Silent film director Lois Weber made more than 200 films between 1908 and 1934, including "The Blot" and "Where Are My Children?" She developed some techniques still used in filmmaking today.
But the Pittsburgh native’s legacy has received little recognition. Now, a new documentary looks at Weber’s life. The film “Yours Sincerely, Lois Weber” was produced by Benjamin Alfonsi, a University of Pittsburgh alum who is bringing the movie to the August Wilson Center on Saturday, Oct. 28 at 3:30 p.m.
90.5 WESA’s Katie Blackley asked Alfonsi how Weber went from growing up on the Northside to directing in Hollywood.
Their conversation has been edited for length and clarity.
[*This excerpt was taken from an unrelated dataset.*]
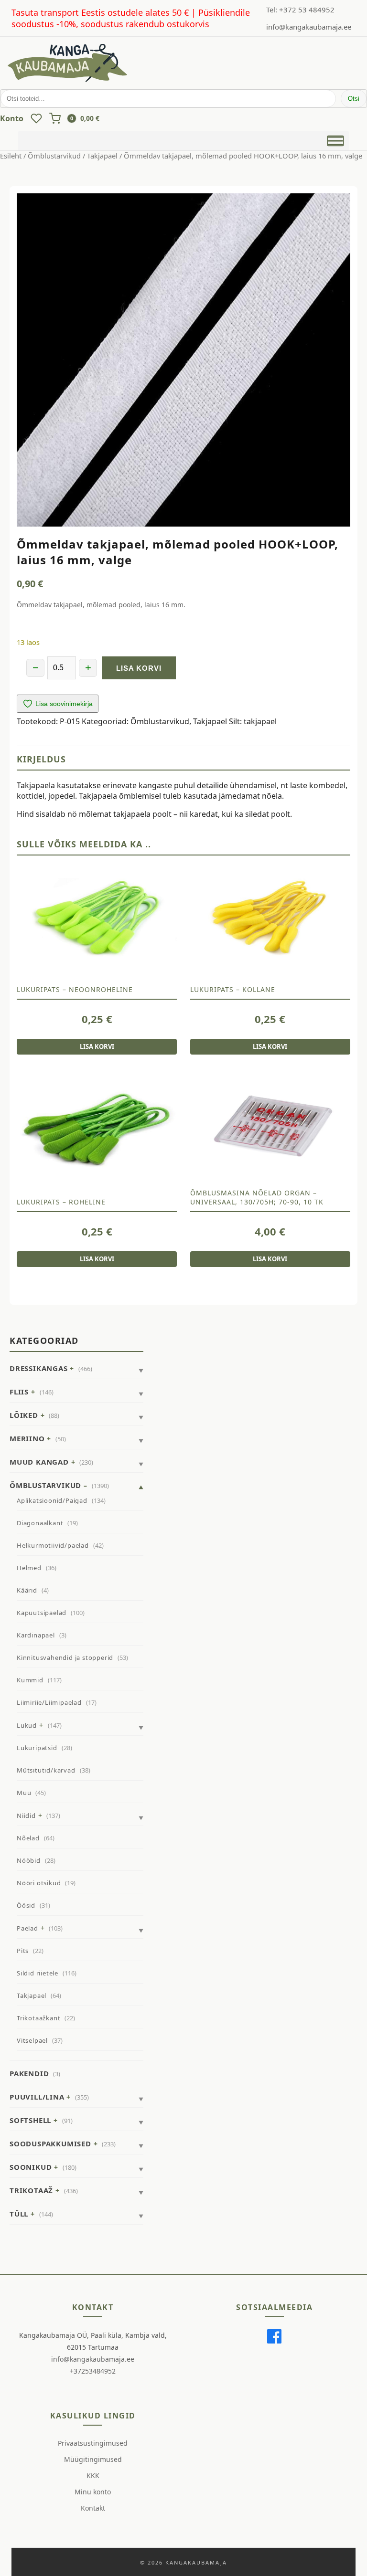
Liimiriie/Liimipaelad (49, 1702)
BENJAMIN ALFONSI: She was born in Pittsburgh and would actually sing hymnals and was almost, at the time, like a missionary in the red light district of Pittsburgh and then eventually in other cities, including New York and then from New York, she went to Hollywood. So you could say she got her show biz start in Pittsburgh singing literally on the street corner.
KATIE BLACKLEY: Where do you see evidence of her directorial voice in her films?
ALFONSI: I think that what I found was that she was a great storyteller. The fact that some of her stories confronted, head on, not only women’s issues, but social issues, was really a testament to her artistry. She was an incredibly technically innovative filmmaker. She pretty much invented a split screen technique that has evolved, obviously, since then. But she was innovative in the filmmaking craft itself and very advanced, I think, as far as the topics that she wanted to explore in her films.
BLACKLEY: What would it have been like for her, as a woman, to be directing in Hollywood in the early 20th century?
ALFONSI: For as much as the films that she made were socially conscious and definitely address women’s issues, I don’t think that the fact that she herself as a female director was almost secondary. But the work that she did and what seems like the topics that she was interesting in, wage inequality, even birth control and some of the more controversial topics then and now, definitely, I think, were tied to her perspective as a female filmmaker.
BLACKLEY: What was the thought behind producing the documentary through the young photographer’s lens?
ALFONSI: Because Lois Weber was a silent filmmaker, we wanted to sort of pay homage to that in the look of the film itself and we didn’t want to, no one on our team was interested in making a droll documentary that was just talking heads and kind of the expected. So we really wanted to make use of the element of surprise, sort of surprise people and hopefully thrill them by presenting the documentary about Lois as a modern day silent film-even though it isn’t a silent film, there’s scoring, there’s voiceover and performance, but it has the look of it.
Using the young photographer as sort of our lens to Lois was a real choice to tell her story through the eyes of someone who, at that time, was really inspired by Lois and sort of to evoke how we ---to evoke the feeling that we should be inspired by Lois, as well. So we are all that photographer, in a way, because we’re just observing her work and taking it in as the young photographer.